Publié le 19 Mars 2019, 10:02am

Catégories : #BD

Roger Seiter & Pascal Regnauld," Trou de mémoire — Intégrale"

Moi en émois

18 ans après la sor­tie du mémo­rable – si l’on ose dire - Memento de C. Nolan, et la saga bédéique du mythique XIII la quête d’un amné­sique en recherche de son iden­tité pour­rait paraître conve­nue.

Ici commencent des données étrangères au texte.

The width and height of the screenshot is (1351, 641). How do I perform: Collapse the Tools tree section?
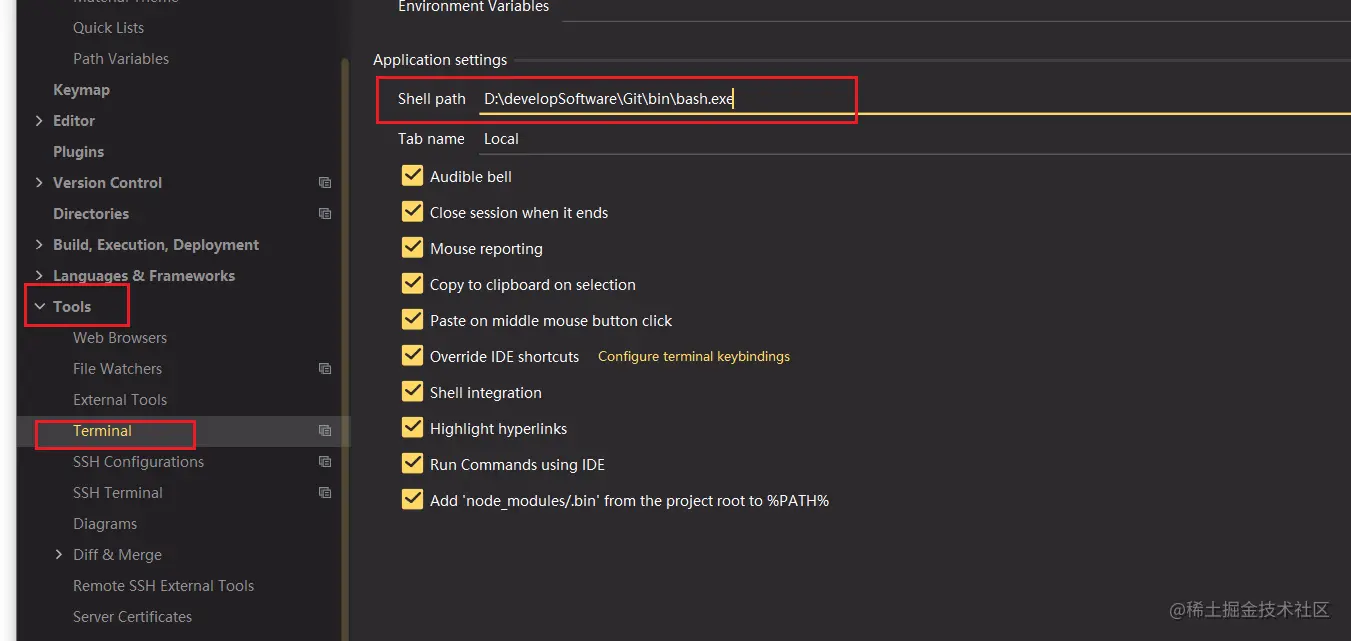tap(39, 307)
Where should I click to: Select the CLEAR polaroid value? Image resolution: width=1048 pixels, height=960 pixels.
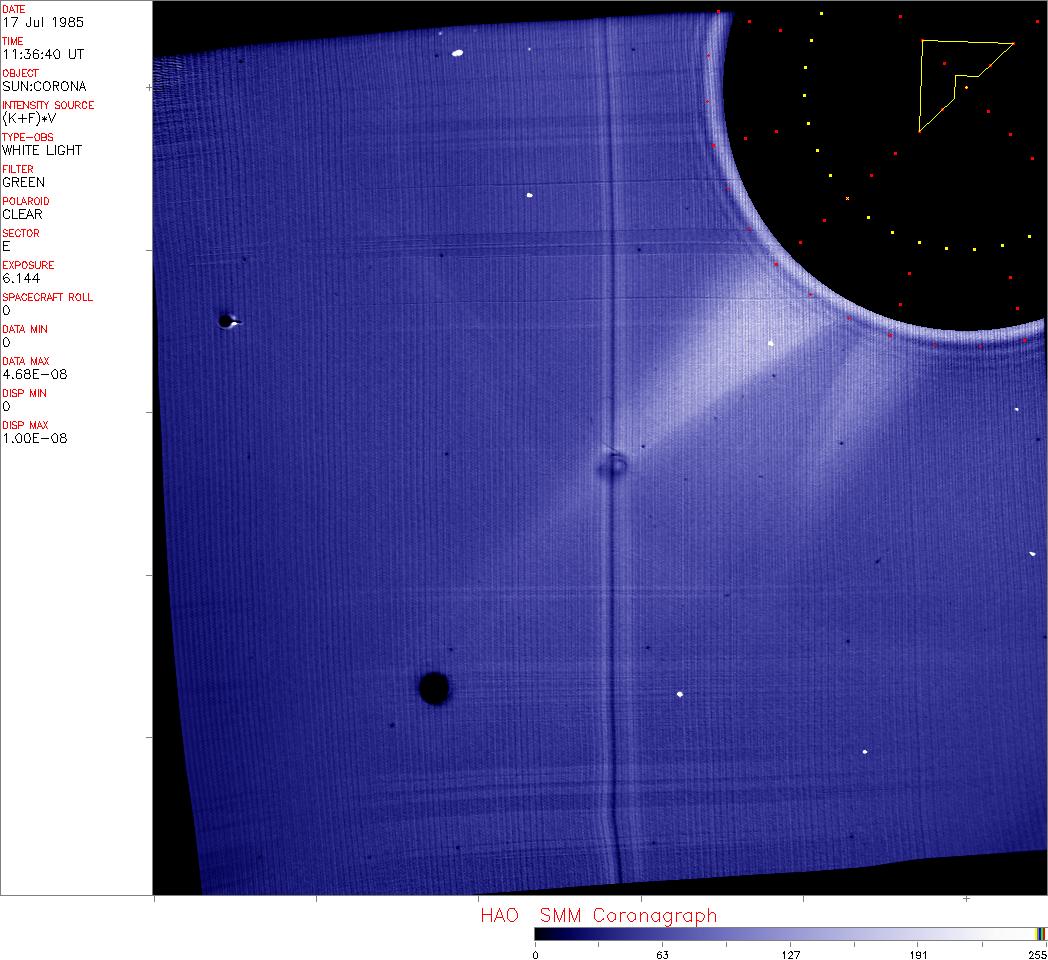[22, 214]
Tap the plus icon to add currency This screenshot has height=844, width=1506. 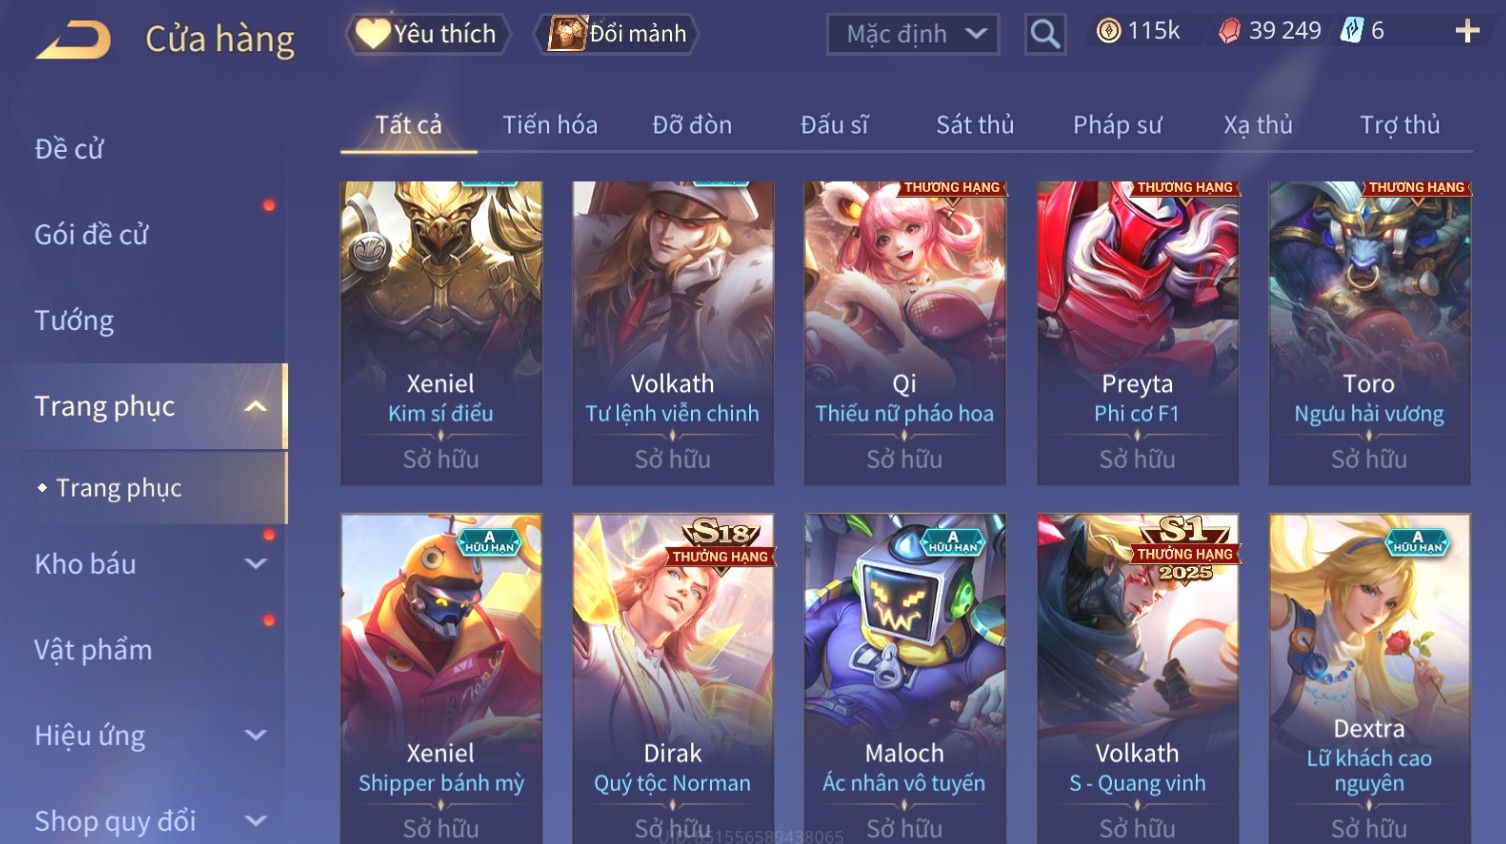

Mais il n ’en est rien ici, pas seule­ment parce que la bande des­si­née n’est pas le cinéma mais parce que le scé­na­rio malin, tout en fausses pistes,  concocté par R. Sei­ter tient la route et est bien sou­tenu par la sombre charte gra­phique de Pas­cal Regnauld.
Tout com­mence avec un homme qu’on découvre à San Fran­cisco dans les six­ties, hagard, sur une scène de crime, blessé, avec une arme et plus aucun sou­ve­nir :  suite à la vio­lence subie, il ne sait même plus qui il est, ne recon­naît pas la vic­time, une femme,  qui est à ses côtés et ne peut que suivre ce qui semble un ata­vique réflexe : prendre la poudre d’escampette avant que la police ne débarque…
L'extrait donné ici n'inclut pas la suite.